# cpc exam



## fpaisley (Jul 31, 2013)

*common to any profession*

There are always people in every career that will need on the job training. Because that is the way they best understand and are able to learn. Changing the test will not change this fact of human nature.


----------



## npricercm (Jul 31, 2013)

iheartcoding said:


> Does anyone else out there feel that the AAPC needs to seriously look into changing the cpc exam? I strongly feel that they should either raise the percentage rate required to pass or make part of the exam fill in the blank or something. I can name several people that have passed this exam and now hold the same credential that I do but they came away from the test convinced they had failed and said they had no idea what they were doing and just marked B on all the answers. Something is wrong with that. Isn't this just flooding the market with "bad coders"? I can't tell you how many others I have worked with and still work with that have passed the exam but couldn't code the first thing on their own without someone holding their hand every step of the way. These people are even "experienced". Maybe if the test was made a little differently it would eliminate the ability to pass it without having a clue what you are doing.



Why don't you turn this negative into a positive?  Offer some review classes or offer to speak at your local meeting to share what you have learned from your experience? The test and the certification is just the first step.  It's not the end of the road, it's the beginning of a very challenging journey that has many twists and turns.  Everyone requires some sort of "hand holding" at first.  Every facility and doctor's office has their own way of doing things and you do have to adapt to that way. Be patient and understanding of every coder that you encounter during your career and you will be rewarded when they go on to other things and can say that you were a great help to them.  good luck in your career!

Nancy Price, CPC
Denver AAPC
President 2013


----------



## nsteinhauser (Jul 31, 2013)

Don't forget about the people on the other side of the coin - people who have maybe been coding for years, who know what they're doing in a lot of coding matters,  - they study and prepare and then still DON'T pass the exam(s).  It's a balance.


----------



## devinmajor14 (Jul 31, 2013)

Everyone who takes the test pays their yearly membership and test fees. Anyone who takes this test and passes without cheating deserves the credit. What matters is if they can apply this knowledge into the work field. If they are being trained on the job and still don't grasp the concept... then their employer will not keep them long.


----------



## dianadawn (Jul 31, 2013)

You cant compare real life coding to boards. Im sure working as a new coder can be overwhelming at times and you so look for people to help you along the way. Did You ever needed help when you first started coding? I bet yes.


----------



## bethdeak (Aug 2, 2013)

iheartcoding said:


> I am a little shocked that no one seems to feel the same way i do. Most of you must be new coders. I did need help. I still look to others with questions. Employers do not always catch that someone doesnt know what they are doing. You are sooooo wrong. Especially if the boss doesnt have a clue themselves. Once you have that certification it is assumed that you possess the ability to code. My point is that is not the case. Like I said, I know several people that came away thinking they failed because they did not know they answers so they just guessed and marked B on the whole test and got a 70%. Now they possess the CPC credential. I know several that still don't know what they are doing or how to apply the knowledge nor do they really care. I know people that have no coding experience at all and they have passed the cpc exam and the auditors exam and the specialty test. Anyone that has any sense knows you can't possibly audit something you have never done. That is ridiculous. How can you be a specialty credentialed coder if you have no experience coding that specialty? That makes no sense. All I am saying is revamp the test. Raise the percentage required to pass and make a fill in the blank section.

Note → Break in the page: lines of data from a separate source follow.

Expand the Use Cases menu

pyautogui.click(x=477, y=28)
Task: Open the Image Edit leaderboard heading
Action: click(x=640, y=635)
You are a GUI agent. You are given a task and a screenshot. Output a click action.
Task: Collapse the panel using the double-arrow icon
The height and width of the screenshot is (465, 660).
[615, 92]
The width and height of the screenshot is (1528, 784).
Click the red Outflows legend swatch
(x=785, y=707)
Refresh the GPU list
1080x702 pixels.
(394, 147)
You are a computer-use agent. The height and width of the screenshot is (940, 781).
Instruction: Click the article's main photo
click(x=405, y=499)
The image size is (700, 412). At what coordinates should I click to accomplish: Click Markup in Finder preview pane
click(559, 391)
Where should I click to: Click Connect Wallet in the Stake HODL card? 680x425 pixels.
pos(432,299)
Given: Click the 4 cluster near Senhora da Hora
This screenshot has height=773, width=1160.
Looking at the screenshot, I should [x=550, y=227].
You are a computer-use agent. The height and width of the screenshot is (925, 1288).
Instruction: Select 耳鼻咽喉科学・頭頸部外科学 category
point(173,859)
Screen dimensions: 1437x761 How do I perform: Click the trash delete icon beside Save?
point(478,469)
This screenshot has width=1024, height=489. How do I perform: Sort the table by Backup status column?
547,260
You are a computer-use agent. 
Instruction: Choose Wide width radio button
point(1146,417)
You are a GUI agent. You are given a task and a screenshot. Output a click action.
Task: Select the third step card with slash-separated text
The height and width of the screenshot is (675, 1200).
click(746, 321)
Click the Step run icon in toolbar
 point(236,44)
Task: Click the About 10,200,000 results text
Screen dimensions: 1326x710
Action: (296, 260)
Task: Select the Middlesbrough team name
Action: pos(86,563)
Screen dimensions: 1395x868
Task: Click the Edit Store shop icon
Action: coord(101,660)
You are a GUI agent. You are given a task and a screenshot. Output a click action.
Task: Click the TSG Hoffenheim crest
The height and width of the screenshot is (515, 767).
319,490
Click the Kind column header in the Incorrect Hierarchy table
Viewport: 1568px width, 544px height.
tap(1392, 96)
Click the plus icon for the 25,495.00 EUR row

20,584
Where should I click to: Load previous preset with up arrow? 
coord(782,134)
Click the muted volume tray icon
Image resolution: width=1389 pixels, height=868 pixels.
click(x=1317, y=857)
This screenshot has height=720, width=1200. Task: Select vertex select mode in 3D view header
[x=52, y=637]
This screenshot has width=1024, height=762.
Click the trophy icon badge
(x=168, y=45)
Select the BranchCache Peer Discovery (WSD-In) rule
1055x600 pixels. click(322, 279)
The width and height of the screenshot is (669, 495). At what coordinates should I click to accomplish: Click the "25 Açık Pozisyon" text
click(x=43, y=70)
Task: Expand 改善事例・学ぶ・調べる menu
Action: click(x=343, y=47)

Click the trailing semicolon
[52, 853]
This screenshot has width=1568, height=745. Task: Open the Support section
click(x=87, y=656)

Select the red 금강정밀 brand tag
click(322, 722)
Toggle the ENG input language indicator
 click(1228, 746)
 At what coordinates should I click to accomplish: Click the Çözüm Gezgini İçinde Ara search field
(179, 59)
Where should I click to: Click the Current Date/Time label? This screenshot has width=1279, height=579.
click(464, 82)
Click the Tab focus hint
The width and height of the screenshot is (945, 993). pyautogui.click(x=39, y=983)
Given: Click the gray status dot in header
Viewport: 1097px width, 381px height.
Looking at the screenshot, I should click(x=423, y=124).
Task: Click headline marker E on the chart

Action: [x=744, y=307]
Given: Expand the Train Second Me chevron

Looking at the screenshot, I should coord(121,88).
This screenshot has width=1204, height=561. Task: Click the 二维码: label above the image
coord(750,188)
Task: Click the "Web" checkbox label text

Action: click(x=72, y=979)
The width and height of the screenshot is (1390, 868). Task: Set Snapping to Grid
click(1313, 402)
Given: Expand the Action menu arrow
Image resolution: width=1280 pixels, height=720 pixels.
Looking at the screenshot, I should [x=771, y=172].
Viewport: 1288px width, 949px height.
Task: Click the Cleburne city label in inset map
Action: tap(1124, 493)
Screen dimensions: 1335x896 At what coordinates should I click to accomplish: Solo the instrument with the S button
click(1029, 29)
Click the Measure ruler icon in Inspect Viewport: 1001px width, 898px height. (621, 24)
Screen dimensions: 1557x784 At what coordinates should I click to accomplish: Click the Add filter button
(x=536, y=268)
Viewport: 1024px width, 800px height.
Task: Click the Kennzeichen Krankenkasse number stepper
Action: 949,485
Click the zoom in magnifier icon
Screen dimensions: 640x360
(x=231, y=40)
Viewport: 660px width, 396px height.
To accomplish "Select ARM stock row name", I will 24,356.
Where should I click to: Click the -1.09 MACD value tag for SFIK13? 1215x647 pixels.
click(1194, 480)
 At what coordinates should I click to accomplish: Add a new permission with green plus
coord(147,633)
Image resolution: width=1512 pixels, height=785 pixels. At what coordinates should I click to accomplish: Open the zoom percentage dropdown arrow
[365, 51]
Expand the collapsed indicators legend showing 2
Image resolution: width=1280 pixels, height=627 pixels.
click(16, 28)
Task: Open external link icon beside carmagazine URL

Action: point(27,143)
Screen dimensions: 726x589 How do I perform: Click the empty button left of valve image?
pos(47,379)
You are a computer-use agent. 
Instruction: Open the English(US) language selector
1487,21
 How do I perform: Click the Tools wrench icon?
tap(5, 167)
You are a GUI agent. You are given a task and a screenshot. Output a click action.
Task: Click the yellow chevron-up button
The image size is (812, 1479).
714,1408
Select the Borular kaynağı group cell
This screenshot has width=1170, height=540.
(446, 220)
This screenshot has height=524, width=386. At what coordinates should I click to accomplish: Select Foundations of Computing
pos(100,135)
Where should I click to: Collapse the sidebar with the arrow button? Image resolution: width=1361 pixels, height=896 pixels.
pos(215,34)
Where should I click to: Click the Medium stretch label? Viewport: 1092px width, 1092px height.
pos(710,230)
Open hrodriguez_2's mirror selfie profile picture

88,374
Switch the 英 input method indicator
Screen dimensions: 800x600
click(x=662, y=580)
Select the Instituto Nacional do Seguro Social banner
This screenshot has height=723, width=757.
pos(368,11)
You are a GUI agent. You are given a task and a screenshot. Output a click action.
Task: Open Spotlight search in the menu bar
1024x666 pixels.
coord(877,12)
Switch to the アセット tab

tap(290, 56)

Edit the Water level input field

I don't think that you have to be new to not feel the same way as you.  I have to disagree with clueless bosses letting less than competent coders get away with bad work.  Once that bad work starts impacting revenue then things are going to happen. Even if you don't understand coding, you can grasp a sharp drop in your A/R and an increase in your denials.

The one thing that I wish that instructors be that the AAPC or anyone else would be more up front with people is regarding the apprentice designation.  I've come across so many people that are CPC-A that didn't understand it might hinder them being hired as a coder.   

Having a credential doesn't make you a good coder. I've known plenty of uncredentialed coders that have been in the field for years that are knowledgeable and helpful.  The coin can flip both ways, a credentialed coder could be awful, and an uncredentialed coder could be great.


----------



## bethdeak (Aug 2, 2013)

iheartcoding said:


> clueless bosses dont get it, period. Only people who are fortunate enough to have never had a clueless manager would respond that way or someone who isn't themselves knowledgeable enough. Being certified doesn't make you a good coder but letting people obtain the certification so easily isn't helping matters that is my point. The A designation is there for a reason and I think it should be there longer than it actually is. Coding is learning on the job mostly but a lot of stock is put into that cpc credential and I have worked with many that shouldnt have the credential. They haven't earned it and will never understand what the job really means.



I'm not sure if you are implying that I'm either fortunate or clueless in your post.

If you really feel this strongly then you should start some sort of a lobby and take it to the AAPC.  There is always the option of supporting new coders and helping them become better coders, a lot can be said for mentoring and helping people get to the level that you seem to think you are at.


----------



## djsass (Aug 2, 2013)

*Just make your point, don't exaggerate...*

I don't believe anyone could ever pass the test by marking every answer "B." The odds of that working are outside of any statistical probability. Binomially calculated, the odds are  00000000000000000000000000000000000000007.80 %. Whomever you know that passed the CPC test by answering "B" on all 150 questions needs to watch out for that second lightning strike, and/or play the powerball!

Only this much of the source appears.